Boundaries. We might not be good at setting boundaries for ourselves, but we sure get upset when we feel like a boundary has been crossed. I like to think that I set boundaries for myself: work, family, ethics, religion, but I get tested on that a lot. And what about friendships? Friendships. Where do you set boundaries with people that you spend so much time with and people that depend on you? When a friend is in need do you need to draw a boundary on how involved you will get? When a friend has something huge going on that's exciting, do you need to draw a boundary on how involved you get with a life that's not yours? In no way am I saying that you need to be a cold friend or that you need to draw boundaries that are not acceptable, but what I am saying is that the only person that you are responsible to is you, and you need to be sure that you are drawing healthy boundaries when it comes to how involved you become with your friends.
We all make choices, right? Some choices might be good--you're getting married! Some choices might be bad--no, you shouldn't have lied on your resume. And some choices might have serious consequences, but these are, in fact, YOUR choices. I have found that when someone asks for your advice they might not be looking for your advice, but an advocate for what they have already decided to do. I would say that 8 times out of 10, my friends that have come to me for advice usually do something else. I used to get really upset about it--why had I taken all that time and energy to care about what happened to them only for them to do something else? Then I thought about it more and if a friend of mine doesn't heed advice from me or any other friend, that's his or her choice. It has nothing to do with me and ultimately it will most likely not effect my life directly. It's not easy to walk away from a situation that you know is bad and can potentially hurt someone, but if you have done everything you can for a friend and he or she still refuses to listen, it's not on you, and you need to walk away. Set the boundary that is healthy. Healthy for both you and your friend. Just because you have set a boundary doesn't make you a horrible friend, but it gives you distance from situations that aren't your concern.

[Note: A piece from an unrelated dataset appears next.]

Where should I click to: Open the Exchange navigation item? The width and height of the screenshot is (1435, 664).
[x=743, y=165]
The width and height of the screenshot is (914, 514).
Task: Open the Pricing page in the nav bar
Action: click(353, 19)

But what about friends that have things going really well for them? Are you saying that I need to keep a boundary there as well? Yes. Well, it depends, I guess. If you are able to celebrate with your friend and no feelings (good or bad) arise that can potentially lead to jealousy or living vicariously through your friend, then no, you don't need a boundary. But, chances are that you might end up either upset because something great didn't happen to you or it didn't happen as great for you or you'll be obsessed with this other person's life.
All I'm saying is that you need to figure out when you need to take a step back from things and realize that your life is yours and your choices are yours. Try not to get wrapped up in other people's lives and goings-on, because you also have a life to live. Remember: boundries. Not all are bad. Most are necessary.